E por falar no assunto, veja só esta publicação da FOLHA DE SÃO PAULO, de 1o. de maio de 2010:
Após 33 anos, belga recebe resposta a mensagem em garrafa pelo Facebook
"Sou um garoto de 14 anos e vivo na Bélgica. Não sei se você é uma criança, uma mulher ou um homem. Navego em um barco de 18 metros." Assim o belga Olivier Vanderwalle começou, em 1977, a escrever uma mensagem para colocá-la em uma garrafa, enquanto navegava pela costa sul da Inglaterra. O que ele não imaginava é que receberia uma resposta 33 anos depois, e por meio de uma ferramenta ainda não existente à época: a rede social Facebook. Vanderwalle passava as férias a bordo do iate de sua família quando teve a ideia de escrever o texto. Então ele arrancou uma página de um livro de exercícios e achou uma garrafa de vinho que serviria para seu intento. Mais de três décadas depois, a britânica Lorraine Yates encontrou a garrafa na praia de Swanage, em Dorset. Ignorando o endereço residencial deixado por Vanderwalle no texto, ela decidiu procurá-lo no Facebook. Ao jornal britânico "The Sun", Vanderwalle -hoje com 47 anos, pai de dois filhos e morador da cidade de Ostend, no norte da Bélgica- disse: "Eu não tinha ideia do que ela estava falando quando entrou em contato comigo. Então ela mencionou o nome do barco do meu pai, Tamaris, ao qual eu havia me referido em minha mensagem, e eu lembrei". "Nunca pensei que veria [a mensagem] de novo, mas do nada surgiu essa mulher britânica", completou. Segundo o belga, que trabalha como garçom, colocar uma mensagem dentro de uma garrafa "é uma das coisas que toda criança faz". Yates enviou a Vanderwalle uma cópia da mensagem, que permaneceu intacta e legível por todos esses anos dentro da garrafa.
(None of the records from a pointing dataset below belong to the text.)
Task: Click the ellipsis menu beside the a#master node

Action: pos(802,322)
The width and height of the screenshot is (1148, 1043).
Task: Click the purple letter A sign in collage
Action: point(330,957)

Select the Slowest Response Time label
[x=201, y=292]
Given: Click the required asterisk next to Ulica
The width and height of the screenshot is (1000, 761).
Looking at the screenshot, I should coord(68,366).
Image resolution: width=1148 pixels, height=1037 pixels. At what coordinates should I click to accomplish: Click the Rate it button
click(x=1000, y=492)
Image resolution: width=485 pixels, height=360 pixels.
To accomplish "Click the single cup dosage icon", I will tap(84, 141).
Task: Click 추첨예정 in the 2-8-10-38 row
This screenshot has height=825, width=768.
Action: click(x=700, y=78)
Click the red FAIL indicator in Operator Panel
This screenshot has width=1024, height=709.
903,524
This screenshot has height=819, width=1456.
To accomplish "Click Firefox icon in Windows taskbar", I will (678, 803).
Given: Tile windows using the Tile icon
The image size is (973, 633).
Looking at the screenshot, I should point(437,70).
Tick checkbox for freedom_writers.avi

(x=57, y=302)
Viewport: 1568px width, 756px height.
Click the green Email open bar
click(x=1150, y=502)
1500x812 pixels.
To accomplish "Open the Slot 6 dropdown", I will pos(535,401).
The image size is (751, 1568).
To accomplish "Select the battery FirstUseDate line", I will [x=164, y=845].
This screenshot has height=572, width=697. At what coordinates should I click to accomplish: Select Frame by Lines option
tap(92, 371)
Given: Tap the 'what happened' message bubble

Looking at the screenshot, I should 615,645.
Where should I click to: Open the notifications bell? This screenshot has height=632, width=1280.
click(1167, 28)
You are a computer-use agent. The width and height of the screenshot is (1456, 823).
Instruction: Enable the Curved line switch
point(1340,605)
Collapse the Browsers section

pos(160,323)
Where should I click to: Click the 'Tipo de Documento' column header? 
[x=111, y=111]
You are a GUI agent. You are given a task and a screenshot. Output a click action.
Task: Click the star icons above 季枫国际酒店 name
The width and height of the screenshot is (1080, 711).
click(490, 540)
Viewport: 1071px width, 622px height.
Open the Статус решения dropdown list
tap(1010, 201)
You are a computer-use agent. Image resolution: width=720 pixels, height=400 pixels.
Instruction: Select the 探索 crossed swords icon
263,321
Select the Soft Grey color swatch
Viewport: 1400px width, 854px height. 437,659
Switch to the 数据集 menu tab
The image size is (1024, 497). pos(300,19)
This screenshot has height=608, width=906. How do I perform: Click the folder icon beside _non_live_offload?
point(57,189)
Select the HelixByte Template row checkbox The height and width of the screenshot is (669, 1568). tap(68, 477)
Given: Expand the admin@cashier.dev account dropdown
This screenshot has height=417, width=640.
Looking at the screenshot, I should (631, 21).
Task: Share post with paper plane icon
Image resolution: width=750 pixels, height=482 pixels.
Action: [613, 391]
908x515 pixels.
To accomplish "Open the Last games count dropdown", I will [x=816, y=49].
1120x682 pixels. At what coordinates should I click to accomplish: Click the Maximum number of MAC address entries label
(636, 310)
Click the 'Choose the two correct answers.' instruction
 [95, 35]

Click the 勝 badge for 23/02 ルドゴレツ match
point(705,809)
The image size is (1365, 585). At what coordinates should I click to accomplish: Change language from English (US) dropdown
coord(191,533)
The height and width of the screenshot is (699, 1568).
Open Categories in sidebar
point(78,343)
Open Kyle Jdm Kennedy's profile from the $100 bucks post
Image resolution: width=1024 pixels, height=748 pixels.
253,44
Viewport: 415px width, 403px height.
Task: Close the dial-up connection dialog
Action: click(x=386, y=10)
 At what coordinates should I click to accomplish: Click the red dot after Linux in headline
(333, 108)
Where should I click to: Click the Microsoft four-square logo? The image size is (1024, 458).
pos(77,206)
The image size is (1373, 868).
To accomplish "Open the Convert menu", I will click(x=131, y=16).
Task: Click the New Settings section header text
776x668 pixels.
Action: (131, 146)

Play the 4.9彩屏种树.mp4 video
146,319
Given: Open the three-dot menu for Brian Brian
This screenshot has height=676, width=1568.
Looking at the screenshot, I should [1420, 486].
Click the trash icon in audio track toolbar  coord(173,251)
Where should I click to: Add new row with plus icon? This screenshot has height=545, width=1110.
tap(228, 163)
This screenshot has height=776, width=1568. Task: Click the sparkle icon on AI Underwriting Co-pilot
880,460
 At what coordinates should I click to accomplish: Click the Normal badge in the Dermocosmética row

O perfil dos dois no Facebook mostra que, agora, eles são "amigos".
Por Giulianna Pereira
Caro Desconhecido,
Estou escrevendo essa mensagem pensando em deixar um registro histórico para as futuras gerações, como os nossos antepassados fizeram. Mas será que alguém vai achar (e se dar o trabalho de ler) essa mensagem? Bom, não sei, porque aqui no ABC não tem mar, então eu vou jogar no rio Tamanduateí, que deságua no rio Tietê, que deságua no Rio Paraná, enfim, eu não sei nem se vai chegar no mar, mas quem sabe numa dessas enchentes de São Paulo alguém acha minha garrafa, não é? Bom, nos filmes a gente sempre vê que a garrafa leva um pedido de socorro. E é isso que eu vou fazer. Mas não é um pedido de socorro pra mim, é um pedido de socorro pra alguém que não pode se manifestar. Quero pedir socorro para o nosso planeta, por cada árvore derrubada, por cada gota de água poluída, e por muitas outras coisas. Precisamos ajudar a salvá-lo. Então, se você tiver a chance de ler essa carta, pense no seu futuro, no futuro da vida humana, um futuro que pode sequer chegar a existir. Junto com a carta tem uma sementinha para você plantar, como primeiro passo para ajudar a nossa mãe Terra. Faça bom proveito!
Atenciosamente,
Giulianna – Uma futura publicitária de 19 anos que se preocupa com o futuro do planeta!
Por Ricardo Abe
Leia essa carta em voz alta para um maior número de pessoas que encontrar. Não precisa ser amigo ou parente, é só começar. Começamos a viver em grupos dentro de cavernas à procura de abrigo e proteção. Misturávamos nossas familias, por comida e diversão. Descobrimos a semente e começamos a plantar e também criar para nossa familia alimentar. Agora é produzir e negociar, com isso a familia nuclear, pai, mãe e filho em um lar. Chegou a era da informação, ficar sozinho parece solução. Com internet alguma interação? Divididos, mãe e filho em um lar. Pai em outra, a caverna parecia bom lugar.